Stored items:
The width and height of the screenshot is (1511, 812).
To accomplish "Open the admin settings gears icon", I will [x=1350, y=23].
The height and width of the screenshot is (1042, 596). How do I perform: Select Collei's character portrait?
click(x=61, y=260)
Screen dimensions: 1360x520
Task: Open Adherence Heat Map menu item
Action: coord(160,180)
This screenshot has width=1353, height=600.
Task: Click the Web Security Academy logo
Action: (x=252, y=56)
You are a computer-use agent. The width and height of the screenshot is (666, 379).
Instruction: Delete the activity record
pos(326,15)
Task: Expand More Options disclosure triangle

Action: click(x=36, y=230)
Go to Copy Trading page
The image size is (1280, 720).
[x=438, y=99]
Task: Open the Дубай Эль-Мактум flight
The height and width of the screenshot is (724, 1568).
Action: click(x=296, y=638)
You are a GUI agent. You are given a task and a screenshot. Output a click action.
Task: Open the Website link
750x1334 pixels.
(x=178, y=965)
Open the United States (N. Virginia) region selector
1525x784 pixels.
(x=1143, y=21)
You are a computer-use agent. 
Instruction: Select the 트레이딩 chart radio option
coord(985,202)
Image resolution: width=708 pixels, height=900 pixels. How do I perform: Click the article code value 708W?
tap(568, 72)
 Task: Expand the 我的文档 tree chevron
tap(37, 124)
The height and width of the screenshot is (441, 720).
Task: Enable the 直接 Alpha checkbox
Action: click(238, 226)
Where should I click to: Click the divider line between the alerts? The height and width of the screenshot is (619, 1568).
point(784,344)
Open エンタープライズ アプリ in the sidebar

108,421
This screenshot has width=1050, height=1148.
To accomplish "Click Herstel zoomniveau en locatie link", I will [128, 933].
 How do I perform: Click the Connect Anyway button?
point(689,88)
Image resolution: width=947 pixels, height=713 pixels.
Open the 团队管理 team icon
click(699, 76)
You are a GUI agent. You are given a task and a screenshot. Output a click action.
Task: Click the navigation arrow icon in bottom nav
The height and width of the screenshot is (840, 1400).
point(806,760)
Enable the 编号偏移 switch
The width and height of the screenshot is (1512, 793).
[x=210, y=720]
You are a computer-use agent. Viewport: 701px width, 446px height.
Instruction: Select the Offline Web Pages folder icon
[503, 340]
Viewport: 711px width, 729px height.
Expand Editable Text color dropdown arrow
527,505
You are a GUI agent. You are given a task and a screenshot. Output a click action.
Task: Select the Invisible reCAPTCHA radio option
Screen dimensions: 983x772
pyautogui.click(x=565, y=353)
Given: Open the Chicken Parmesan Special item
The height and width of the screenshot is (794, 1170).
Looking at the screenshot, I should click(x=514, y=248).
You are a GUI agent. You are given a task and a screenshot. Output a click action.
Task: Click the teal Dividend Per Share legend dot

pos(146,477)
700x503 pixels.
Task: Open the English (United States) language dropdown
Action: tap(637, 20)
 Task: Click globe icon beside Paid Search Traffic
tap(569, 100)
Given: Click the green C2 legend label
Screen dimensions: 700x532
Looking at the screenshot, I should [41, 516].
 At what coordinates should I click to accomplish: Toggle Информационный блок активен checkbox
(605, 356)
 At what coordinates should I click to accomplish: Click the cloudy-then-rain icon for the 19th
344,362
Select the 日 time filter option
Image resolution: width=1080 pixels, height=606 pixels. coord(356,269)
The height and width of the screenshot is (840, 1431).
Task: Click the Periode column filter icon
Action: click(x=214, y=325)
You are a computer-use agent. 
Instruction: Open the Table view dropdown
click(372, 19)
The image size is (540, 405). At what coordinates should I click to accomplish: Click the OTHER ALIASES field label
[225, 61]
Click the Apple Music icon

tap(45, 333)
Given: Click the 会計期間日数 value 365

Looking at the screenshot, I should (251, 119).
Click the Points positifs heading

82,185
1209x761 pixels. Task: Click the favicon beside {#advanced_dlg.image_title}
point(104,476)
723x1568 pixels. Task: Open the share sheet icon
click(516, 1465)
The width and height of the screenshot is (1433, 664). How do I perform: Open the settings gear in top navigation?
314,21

WHAT YOU ARE ASKED TO DO - Lines with the string "Viewport": say how many appear in the entries above, giving the number alone.

EXERCISE OUTPUT - 2